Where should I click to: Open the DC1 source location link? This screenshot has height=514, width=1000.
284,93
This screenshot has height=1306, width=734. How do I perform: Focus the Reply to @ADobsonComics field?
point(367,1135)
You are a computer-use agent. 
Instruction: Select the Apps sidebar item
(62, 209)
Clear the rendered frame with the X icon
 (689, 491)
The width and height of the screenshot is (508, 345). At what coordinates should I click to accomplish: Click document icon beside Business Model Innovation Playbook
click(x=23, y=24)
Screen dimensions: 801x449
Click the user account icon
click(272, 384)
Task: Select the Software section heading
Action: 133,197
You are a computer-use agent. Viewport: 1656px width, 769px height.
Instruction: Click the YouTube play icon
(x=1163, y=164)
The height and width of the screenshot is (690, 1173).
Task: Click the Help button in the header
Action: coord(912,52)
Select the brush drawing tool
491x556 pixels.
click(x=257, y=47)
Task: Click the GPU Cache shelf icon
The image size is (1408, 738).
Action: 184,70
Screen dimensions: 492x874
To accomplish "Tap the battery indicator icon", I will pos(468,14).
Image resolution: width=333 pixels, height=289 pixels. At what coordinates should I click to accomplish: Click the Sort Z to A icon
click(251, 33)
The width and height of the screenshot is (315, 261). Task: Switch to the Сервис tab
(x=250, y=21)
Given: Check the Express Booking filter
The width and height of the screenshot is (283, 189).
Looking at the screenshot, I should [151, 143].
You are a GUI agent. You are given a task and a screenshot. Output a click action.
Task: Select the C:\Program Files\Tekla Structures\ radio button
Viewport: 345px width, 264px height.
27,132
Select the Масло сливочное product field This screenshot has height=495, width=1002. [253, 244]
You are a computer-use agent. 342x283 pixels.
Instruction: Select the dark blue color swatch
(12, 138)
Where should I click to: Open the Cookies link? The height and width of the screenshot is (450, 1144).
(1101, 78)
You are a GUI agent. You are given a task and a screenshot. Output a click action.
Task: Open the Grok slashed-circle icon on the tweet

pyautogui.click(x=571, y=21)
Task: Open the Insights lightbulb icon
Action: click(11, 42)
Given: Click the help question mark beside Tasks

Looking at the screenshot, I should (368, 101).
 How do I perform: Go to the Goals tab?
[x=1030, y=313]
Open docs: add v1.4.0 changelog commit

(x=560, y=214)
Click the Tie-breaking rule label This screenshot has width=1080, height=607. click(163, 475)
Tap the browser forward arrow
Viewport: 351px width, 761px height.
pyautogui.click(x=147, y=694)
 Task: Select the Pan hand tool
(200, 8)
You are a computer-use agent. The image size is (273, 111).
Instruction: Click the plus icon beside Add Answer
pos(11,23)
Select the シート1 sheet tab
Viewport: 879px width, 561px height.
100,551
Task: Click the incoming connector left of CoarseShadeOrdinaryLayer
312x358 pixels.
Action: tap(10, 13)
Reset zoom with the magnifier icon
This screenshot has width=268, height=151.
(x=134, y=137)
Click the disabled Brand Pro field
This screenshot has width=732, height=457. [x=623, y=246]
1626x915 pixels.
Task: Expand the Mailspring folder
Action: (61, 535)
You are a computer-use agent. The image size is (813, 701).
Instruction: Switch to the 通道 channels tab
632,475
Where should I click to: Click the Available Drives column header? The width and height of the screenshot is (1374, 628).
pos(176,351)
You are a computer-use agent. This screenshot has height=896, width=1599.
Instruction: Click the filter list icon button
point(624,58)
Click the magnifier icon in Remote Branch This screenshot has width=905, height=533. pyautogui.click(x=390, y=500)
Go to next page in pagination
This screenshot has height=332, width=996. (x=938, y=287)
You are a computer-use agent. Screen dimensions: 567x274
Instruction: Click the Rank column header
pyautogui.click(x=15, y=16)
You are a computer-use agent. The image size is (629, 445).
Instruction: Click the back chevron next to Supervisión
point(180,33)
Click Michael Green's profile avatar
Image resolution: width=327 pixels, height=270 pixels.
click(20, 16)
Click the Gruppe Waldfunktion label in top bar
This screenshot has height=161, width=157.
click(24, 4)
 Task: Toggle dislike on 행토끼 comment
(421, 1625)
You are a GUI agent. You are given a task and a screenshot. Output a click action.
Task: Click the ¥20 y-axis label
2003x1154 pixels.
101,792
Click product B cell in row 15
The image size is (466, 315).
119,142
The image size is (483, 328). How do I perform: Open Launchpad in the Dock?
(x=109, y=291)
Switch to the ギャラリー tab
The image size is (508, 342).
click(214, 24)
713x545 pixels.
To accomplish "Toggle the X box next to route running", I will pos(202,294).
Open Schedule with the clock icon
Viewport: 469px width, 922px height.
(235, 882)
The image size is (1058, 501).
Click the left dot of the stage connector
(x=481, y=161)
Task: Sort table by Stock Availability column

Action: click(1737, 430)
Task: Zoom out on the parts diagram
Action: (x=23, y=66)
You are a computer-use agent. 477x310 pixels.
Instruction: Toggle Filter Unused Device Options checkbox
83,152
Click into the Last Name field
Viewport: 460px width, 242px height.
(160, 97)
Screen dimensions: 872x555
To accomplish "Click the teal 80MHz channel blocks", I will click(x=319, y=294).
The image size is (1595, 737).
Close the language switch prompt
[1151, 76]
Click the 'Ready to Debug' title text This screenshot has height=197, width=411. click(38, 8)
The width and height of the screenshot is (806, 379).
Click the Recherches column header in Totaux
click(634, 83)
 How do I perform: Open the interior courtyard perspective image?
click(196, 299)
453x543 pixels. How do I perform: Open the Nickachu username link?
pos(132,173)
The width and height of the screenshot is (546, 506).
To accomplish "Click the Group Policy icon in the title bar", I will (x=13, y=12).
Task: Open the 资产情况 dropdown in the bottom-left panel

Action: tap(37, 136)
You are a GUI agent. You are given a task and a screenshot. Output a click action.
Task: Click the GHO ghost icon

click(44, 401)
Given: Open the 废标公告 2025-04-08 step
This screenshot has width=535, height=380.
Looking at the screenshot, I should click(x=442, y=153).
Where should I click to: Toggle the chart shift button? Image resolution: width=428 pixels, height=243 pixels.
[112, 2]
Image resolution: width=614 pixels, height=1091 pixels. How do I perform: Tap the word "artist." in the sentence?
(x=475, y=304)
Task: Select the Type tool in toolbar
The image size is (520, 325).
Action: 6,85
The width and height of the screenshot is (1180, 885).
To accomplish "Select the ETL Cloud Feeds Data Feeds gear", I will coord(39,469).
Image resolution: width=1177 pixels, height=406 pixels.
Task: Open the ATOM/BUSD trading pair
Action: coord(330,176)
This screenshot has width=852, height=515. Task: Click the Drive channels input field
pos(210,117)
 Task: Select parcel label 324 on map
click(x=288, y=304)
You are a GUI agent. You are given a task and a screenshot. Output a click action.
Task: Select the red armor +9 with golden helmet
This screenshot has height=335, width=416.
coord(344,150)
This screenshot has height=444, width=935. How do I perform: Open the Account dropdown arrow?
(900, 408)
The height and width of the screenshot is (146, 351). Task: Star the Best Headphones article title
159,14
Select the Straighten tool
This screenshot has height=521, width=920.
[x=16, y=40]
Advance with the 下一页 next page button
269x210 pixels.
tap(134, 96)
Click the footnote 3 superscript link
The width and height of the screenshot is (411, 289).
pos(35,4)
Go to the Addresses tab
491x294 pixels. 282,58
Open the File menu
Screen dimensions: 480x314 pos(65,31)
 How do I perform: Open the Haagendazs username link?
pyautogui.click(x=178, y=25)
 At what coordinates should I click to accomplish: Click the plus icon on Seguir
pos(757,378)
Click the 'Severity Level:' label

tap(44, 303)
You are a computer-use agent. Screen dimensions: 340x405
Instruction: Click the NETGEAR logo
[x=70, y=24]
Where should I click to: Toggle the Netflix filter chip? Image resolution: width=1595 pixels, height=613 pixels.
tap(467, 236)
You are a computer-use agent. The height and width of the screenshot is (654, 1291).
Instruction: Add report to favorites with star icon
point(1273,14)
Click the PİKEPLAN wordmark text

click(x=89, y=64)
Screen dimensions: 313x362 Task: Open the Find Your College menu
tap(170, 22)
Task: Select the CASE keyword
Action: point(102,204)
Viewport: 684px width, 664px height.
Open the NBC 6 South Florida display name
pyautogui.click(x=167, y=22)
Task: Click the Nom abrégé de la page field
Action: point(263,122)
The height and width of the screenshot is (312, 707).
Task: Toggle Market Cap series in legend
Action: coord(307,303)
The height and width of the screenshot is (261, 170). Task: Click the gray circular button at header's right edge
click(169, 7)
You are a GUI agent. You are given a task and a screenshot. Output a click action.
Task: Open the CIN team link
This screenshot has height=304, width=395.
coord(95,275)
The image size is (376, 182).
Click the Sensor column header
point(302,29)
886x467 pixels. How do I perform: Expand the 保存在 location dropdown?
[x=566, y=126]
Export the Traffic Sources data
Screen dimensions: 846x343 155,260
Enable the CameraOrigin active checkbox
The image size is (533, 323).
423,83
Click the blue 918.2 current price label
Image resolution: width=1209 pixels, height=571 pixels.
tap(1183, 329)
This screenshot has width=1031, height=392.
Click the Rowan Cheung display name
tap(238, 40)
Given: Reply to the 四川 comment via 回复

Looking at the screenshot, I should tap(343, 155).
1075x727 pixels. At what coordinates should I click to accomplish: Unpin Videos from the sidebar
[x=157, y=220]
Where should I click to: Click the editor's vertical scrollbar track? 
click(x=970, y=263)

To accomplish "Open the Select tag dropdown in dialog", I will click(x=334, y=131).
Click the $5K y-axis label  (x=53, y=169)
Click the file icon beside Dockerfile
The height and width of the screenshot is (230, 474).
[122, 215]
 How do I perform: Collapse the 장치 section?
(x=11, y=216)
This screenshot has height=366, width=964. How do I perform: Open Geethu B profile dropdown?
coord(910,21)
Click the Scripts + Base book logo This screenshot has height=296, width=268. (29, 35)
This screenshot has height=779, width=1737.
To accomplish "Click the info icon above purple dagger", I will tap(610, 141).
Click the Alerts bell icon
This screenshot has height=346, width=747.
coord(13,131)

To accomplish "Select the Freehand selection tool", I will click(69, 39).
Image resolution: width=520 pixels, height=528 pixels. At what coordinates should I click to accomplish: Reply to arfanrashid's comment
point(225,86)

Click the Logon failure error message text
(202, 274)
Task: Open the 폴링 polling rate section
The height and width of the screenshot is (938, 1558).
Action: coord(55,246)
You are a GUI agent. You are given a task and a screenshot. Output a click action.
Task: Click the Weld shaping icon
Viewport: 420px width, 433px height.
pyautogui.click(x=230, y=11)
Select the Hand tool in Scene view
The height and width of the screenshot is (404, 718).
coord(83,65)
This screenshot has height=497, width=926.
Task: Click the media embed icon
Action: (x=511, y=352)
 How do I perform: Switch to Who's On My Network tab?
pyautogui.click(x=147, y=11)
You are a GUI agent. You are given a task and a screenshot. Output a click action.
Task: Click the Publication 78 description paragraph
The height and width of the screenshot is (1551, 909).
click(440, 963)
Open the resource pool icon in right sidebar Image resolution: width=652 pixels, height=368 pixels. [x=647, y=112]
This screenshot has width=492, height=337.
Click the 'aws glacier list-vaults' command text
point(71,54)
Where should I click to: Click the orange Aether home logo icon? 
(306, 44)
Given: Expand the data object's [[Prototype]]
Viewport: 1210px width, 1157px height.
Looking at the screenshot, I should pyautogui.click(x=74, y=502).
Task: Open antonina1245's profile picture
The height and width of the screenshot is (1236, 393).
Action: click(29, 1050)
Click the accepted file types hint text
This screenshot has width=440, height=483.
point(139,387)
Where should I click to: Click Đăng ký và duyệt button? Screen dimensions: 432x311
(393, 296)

- _Try it_: Give again, word for word, every line of the listing above from the one with "Instruction: Switch to the 通道 channels tab" to the one with "Click the magnifier", both inclusive, and nothing beyond them.

- _Completed task_:
Instruction: Switch to the 通道 channels tab
632,475
Where should I click to: Click the Available Drives column header? The width and height of the screenshot is (1374, 628).
pos(176,351)
You are a computer-use agent. This screenshot has height=896, width=1599.
Instruction: Click the filter list icon button
point(624,58)
Click the magnifier icon in Remote Branch This screenshot has width=905, height=533. pyautogui.click(x=390, y=500)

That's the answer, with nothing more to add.